# [THE DATA]

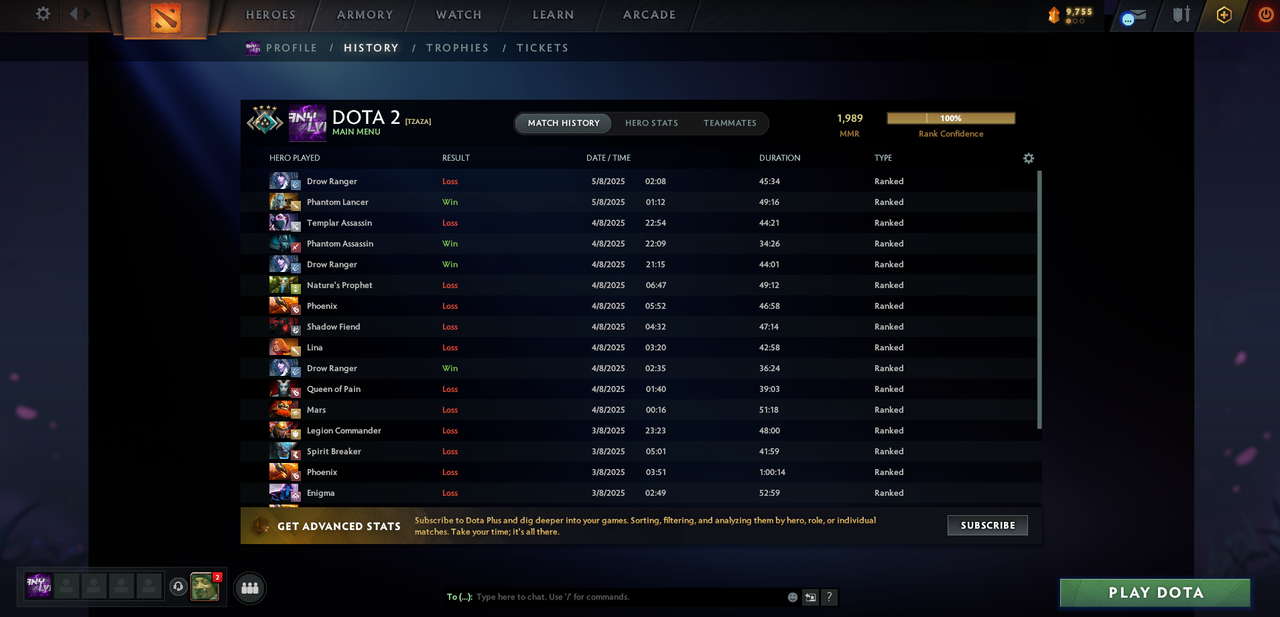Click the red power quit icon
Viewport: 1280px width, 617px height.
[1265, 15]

--

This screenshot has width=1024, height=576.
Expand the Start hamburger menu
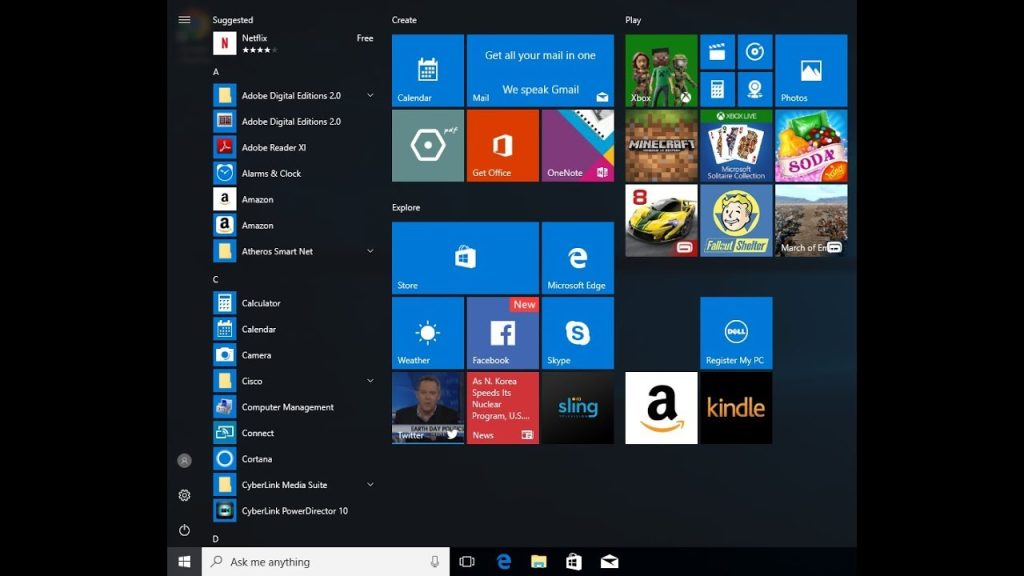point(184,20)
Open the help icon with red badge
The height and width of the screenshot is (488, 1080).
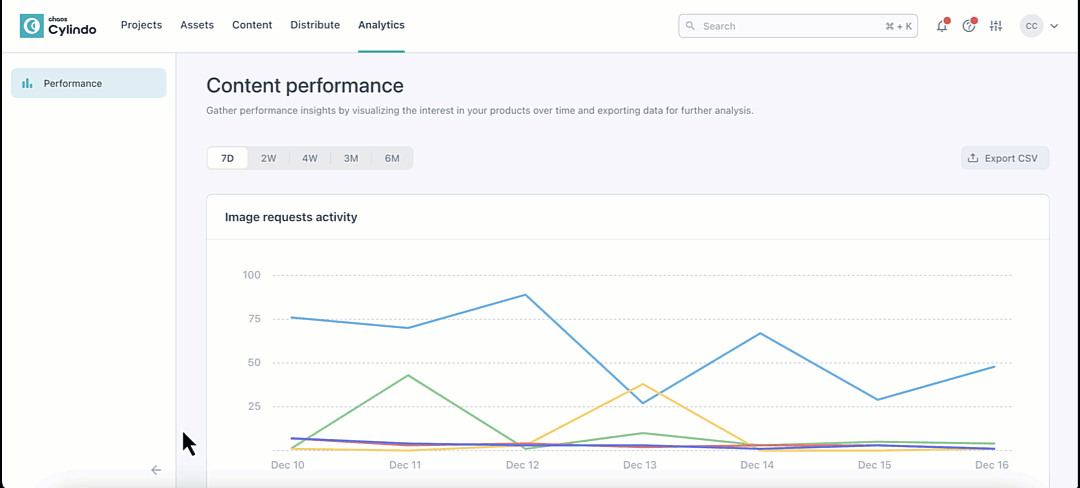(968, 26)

* * *

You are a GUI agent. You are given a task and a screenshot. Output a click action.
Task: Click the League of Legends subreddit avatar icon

# [WHAT IS REQUIRED]
Please change "avatar" to "banner" in the data lines starting at the line containing "You are a GUI" and ending at the line containing "Task: Click the", keeping everything else in those lines the same. Give back only those lines.

# [WRITTEN REPLY]
You are a GUI agent. You are given a task and a screenshot. Output a click action.
Task: Click the League of Legends subreddit banner icon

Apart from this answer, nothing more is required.